_Tasks for this exercise:_
1) Write down the passage of the Sydney model railway exhibition text that begins at the words "The Exhibition was first" and ends after the words "Sydney Olympic Park.", without changing a word.
2) Continue the Sydney model railway exhibition text, starting after its last sentence.

- Date: October long weekend
- Venue: Sydney Olympic Park
- Coordinates: 33°55′32″S 150°54′53″E﻿ / ﻿33.9255331°S 150.9146431°E
- Inaugurated: 1962

= Sydney Model Railway Exhibition =

The Sydney Model Railway Exhibition is an annual railway modelling exhibition, which is held on the Labour Day long weekend in October in Sydney. It is organised by the New South Wales Branch of the Australian Model Railway Association (AMRA).

The Exhibition was first held in 1962 in Burwood, and since then, the Exhibition has been held annually: first at Burwood at the Police-Citizens Boys Club, and then at the Lower Sydney Town Hall. In 1977 the Exhibition moved to the Ford and Mazda pavilions at the Sydney Showground (Moore Park), before moving to the Whitlam Centre in Liverpool in 1984. The Exhibition was held at the Hurstville Leisure and Aquatic Centre in 2005, when the Whitlam Centre at Liverpool was being renovated. The 2019 Exhibition is to be held, for the first time, at the Southee Pavilion at Sydney Olympic Park.

It includes various layouts and commercial stands of the following gauges:
- G scale
- O scale
- On30 scale
- 00 scale
- HO Scale
- HOn3 1/2 scale
- HOn 2 1/2 scaleAustr
- N scale
- Z scale

The programme sponsors a vote of favourite layout, for which the winner receives a prize (usually, but not always, a train set). In the past, "The Train Shed" has operated a ride-on Thomas the Tank Engine for children at the show. Ride-on train rides are now operated by the North-West Model Engineers. There is also a "U-Drive" display that allows visitors to operate working scale models of Thomas the Tank Engine and Australian prototype trains.

_Dataset records:_
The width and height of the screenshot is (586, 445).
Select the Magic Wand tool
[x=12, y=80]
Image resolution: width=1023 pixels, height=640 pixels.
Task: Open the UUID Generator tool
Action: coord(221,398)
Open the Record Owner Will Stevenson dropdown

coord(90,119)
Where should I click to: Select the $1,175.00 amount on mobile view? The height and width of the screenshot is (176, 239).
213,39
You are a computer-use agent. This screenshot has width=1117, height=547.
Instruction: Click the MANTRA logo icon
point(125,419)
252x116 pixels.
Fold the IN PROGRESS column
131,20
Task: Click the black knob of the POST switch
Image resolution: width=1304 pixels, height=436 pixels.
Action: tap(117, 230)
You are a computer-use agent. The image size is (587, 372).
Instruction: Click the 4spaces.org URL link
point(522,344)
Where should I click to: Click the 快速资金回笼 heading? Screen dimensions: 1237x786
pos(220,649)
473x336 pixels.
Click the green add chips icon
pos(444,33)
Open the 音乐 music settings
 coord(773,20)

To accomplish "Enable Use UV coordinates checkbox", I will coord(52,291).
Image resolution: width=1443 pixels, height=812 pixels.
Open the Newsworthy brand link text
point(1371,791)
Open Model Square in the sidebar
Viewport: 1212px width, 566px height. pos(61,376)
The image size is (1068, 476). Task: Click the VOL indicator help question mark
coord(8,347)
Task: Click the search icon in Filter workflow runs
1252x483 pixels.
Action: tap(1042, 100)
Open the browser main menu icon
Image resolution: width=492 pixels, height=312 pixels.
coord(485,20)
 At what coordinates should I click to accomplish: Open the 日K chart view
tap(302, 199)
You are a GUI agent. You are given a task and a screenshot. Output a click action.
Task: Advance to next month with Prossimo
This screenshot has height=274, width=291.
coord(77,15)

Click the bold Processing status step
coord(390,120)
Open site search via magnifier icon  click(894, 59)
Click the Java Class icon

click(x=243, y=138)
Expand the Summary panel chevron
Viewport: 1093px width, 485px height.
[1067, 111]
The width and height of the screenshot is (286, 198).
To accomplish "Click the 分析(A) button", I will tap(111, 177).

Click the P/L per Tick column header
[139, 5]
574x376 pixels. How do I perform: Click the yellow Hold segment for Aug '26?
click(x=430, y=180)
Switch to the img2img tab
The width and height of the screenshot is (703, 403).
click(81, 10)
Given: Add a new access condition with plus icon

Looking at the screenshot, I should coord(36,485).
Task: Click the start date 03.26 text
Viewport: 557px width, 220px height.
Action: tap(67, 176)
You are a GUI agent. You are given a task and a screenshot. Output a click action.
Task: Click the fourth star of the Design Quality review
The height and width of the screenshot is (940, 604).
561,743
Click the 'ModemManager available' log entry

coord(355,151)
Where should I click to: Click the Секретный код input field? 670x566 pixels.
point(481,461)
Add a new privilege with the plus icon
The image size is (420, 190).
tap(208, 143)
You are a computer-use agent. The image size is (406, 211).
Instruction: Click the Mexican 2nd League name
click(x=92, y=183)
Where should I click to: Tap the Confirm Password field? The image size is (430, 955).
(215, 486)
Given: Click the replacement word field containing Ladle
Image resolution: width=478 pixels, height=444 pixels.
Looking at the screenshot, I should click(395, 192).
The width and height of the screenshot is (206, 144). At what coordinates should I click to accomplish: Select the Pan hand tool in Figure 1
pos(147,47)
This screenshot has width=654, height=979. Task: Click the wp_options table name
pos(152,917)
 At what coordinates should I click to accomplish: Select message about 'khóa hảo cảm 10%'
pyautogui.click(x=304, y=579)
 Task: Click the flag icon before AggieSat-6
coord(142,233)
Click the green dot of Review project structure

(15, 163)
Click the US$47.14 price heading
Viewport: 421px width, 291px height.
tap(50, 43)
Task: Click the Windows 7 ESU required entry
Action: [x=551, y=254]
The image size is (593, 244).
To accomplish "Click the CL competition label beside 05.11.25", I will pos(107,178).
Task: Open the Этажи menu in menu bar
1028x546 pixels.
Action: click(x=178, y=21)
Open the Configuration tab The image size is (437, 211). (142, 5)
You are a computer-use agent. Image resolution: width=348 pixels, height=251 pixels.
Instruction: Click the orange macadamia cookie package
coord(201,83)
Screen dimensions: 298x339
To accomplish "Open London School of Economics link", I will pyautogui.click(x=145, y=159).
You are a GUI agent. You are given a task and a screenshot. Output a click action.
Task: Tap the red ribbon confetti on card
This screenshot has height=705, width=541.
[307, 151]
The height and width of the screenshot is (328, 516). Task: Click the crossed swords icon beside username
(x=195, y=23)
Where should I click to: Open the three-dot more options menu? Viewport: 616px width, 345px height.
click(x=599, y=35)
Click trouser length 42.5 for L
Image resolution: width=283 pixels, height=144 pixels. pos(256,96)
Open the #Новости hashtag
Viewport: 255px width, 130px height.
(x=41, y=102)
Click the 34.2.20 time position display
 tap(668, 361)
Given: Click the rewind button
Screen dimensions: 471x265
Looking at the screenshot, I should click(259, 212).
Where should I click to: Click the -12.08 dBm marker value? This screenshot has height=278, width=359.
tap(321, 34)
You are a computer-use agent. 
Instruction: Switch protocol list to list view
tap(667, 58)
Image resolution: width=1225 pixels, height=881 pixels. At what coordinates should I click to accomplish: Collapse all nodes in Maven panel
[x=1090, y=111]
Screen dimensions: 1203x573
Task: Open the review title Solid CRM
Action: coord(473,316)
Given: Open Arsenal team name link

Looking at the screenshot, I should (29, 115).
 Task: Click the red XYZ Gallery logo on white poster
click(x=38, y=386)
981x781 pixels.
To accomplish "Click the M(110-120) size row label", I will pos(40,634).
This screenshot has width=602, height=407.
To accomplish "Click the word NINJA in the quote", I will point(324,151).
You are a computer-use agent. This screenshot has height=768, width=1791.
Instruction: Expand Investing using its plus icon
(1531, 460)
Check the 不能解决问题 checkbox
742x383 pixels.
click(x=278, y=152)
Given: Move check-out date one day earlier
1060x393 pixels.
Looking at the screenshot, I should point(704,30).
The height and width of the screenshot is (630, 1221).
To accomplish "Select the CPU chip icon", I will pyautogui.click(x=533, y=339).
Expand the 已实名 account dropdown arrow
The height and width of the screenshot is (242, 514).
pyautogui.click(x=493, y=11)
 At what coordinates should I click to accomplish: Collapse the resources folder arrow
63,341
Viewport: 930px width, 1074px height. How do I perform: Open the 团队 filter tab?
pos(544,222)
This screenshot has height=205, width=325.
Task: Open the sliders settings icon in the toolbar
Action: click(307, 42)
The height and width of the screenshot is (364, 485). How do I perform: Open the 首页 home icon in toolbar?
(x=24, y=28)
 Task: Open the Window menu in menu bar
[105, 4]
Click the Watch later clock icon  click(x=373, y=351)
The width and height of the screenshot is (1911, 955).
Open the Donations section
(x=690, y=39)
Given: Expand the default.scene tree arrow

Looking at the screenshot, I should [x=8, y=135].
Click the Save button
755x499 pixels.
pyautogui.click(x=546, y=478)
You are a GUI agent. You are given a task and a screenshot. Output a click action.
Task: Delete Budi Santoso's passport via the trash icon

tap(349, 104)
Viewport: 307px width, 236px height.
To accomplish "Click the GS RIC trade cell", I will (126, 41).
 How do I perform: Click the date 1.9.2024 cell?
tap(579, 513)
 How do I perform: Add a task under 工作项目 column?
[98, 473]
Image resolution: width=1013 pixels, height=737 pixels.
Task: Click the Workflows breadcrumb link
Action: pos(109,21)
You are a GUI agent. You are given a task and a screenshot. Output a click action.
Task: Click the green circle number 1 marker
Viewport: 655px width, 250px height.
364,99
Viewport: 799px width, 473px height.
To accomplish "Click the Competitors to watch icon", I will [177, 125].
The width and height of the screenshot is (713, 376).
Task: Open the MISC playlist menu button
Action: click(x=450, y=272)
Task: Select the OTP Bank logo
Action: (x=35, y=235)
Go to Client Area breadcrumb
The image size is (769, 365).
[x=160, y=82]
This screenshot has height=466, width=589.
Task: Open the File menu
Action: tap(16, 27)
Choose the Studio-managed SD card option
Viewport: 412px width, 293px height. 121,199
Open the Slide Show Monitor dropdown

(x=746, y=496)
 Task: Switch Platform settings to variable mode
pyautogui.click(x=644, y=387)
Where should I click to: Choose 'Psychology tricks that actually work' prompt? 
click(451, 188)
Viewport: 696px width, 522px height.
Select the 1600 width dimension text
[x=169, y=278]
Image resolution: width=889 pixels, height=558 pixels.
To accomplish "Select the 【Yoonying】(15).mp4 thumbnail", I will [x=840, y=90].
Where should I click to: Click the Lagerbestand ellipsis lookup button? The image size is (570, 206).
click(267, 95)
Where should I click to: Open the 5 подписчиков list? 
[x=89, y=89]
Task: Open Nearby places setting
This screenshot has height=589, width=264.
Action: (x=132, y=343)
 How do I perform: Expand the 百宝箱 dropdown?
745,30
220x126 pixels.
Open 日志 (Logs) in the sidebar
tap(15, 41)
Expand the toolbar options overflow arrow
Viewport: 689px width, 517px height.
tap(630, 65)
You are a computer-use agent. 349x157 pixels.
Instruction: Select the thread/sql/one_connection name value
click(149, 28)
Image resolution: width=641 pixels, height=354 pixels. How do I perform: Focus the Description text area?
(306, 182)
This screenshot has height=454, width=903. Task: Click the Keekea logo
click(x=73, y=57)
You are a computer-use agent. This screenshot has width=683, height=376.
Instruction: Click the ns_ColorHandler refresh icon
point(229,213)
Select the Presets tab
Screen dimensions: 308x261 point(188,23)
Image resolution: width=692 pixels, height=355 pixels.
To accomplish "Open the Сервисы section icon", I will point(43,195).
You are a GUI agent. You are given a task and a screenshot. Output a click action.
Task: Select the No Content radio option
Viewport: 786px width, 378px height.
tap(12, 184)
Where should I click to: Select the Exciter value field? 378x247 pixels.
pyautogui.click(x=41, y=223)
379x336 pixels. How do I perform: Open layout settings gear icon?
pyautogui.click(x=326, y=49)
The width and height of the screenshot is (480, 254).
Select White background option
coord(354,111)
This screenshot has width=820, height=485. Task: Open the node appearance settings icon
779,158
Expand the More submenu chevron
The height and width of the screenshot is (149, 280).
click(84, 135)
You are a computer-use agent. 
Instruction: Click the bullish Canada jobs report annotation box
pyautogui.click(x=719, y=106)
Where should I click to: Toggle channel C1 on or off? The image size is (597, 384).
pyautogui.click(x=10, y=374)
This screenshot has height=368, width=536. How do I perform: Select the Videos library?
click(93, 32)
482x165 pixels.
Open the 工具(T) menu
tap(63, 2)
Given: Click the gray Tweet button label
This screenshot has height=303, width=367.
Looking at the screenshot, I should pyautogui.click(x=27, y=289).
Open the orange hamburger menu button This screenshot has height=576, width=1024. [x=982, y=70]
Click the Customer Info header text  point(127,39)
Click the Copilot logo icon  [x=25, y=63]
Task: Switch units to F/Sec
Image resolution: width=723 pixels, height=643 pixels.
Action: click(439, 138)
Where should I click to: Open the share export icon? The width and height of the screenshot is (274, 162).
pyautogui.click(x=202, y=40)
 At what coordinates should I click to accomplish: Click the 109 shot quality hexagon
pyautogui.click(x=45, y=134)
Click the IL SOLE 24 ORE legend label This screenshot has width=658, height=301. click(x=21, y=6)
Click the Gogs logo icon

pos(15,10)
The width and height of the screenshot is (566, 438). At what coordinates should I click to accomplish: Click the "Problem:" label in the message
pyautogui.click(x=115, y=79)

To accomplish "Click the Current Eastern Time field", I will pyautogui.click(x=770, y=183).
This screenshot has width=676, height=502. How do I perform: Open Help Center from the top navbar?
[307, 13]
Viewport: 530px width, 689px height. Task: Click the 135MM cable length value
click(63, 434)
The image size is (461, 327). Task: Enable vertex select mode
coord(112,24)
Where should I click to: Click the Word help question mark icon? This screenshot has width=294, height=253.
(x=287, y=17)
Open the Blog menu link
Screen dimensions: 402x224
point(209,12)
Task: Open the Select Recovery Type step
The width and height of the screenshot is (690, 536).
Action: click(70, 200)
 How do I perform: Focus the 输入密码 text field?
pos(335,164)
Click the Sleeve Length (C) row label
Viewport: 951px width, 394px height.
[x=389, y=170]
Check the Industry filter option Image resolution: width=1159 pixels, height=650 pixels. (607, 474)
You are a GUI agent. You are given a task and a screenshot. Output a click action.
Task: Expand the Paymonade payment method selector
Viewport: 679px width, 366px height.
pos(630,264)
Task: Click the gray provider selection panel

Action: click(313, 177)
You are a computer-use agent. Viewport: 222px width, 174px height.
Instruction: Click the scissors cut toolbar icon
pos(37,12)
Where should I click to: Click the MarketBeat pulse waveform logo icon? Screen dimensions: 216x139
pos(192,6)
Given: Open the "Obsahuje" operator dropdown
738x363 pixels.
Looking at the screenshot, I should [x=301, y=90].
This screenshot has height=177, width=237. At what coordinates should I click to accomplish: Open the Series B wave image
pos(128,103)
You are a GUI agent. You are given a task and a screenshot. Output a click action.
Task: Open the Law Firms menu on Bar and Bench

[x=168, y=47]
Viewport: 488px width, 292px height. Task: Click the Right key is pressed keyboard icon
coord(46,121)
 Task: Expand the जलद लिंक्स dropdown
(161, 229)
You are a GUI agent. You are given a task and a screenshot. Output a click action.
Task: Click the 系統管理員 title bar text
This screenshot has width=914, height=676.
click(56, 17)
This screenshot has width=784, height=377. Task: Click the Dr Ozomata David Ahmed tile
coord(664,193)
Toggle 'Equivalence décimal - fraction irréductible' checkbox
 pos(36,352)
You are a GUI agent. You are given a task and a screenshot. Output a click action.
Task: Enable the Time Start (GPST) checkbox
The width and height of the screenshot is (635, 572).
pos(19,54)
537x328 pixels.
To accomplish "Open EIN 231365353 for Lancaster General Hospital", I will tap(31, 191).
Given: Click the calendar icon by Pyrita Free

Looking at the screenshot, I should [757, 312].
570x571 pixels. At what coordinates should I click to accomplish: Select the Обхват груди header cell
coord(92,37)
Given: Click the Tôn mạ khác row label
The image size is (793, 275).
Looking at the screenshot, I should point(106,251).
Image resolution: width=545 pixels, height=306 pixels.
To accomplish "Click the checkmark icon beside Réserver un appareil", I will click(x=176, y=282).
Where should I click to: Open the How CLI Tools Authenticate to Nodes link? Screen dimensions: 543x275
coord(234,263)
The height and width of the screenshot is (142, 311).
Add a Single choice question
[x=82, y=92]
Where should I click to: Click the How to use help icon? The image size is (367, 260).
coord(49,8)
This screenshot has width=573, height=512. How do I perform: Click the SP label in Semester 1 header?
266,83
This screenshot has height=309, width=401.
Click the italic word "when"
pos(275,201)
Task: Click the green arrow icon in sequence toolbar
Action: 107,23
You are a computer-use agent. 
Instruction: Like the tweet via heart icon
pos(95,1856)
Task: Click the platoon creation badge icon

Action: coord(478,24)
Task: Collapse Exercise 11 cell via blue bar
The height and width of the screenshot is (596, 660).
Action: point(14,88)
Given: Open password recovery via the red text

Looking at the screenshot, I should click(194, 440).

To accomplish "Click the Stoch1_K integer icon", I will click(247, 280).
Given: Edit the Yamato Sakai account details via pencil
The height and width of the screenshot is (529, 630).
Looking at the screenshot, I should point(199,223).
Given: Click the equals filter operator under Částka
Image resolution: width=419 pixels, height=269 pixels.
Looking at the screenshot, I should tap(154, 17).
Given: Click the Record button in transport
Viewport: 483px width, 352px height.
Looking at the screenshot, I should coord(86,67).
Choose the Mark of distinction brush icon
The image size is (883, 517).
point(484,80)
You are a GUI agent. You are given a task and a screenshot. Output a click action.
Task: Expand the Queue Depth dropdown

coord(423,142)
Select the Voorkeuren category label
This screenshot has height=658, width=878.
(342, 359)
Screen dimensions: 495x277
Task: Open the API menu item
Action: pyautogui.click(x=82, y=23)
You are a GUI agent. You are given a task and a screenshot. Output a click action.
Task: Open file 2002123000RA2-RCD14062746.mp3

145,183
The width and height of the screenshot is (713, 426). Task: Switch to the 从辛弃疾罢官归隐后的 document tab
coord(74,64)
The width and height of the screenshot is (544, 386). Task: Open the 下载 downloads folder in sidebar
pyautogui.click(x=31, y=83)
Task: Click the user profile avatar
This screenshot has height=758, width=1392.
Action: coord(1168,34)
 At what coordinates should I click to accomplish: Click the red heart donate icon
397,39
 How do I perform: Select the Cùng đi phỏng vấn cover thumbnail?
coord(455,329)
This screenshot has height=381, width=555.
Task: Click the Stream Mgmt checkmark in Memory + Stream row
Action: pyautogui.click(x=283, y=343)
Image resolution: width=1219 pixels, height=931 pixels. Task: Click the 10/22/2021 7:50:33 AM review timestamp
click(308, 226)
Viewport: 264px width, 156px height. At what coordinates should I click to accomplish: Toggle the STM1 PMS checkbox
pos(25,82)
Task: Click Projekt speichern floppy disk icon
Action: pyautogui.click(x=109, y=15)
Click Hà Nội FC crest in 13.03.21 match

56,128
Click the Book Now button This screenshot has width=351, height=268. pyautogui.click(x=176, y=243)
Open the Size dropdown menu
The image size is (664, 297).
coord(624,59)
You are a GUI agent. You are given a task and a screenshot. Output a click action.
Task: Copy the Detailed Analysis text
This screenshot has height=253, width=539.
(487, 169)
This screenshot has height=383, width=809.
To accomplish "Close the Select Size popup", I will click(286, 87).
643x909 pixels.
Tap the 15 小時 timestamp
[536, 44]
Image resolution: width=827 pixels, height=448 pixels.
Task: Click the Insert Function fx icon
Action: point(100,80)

_Answers by item number:_
1)
The Exhibition was first held in 1962 in Burwood, and since then, the Exhibition has been held annually: first at Burwood at the Police-Citizens Boys Club, and then at the Lower Sydney Town Hall. In 1977 the Exhibition moved to the Ford and Mazda pavilions at the Sydney Showground (Moore Park), before moving to the Whitlam Centre in Liverpool in 1984. The Exhibition was held at the Hurstville Leisure and Aquatic Centre in 2005, when the Whitlam Centre at Liverpool was being renovated. The 2019 Exhibition is to be held, for the first time, at the Southee Pavilion at Sydney Olympic Park.

2)
In 2005, the Association moved the exhibition to the Hurstville leisure centre for 2005 and 2006 before returning to the Whitlam Centre from 2007 onwards. This model railway exhibition is one of the oldest and largest model railway exhibitions in Australia. In 2012 the Australian Model Railway Association celebrated the 50th anniversary of the Sydney Model Railway Exhibition.

In September 2023, the AMRA NSW Branch announced on Facebook that the 2019 exhibition ran at a loss, and COVID had prevented exhibitions in 2020 - 2022. AMRA NSW stated that it "is not currently in the position to host the Sydney Model Railway Exhibition, not in 2023, not in 2024, and not for the foreseeable future."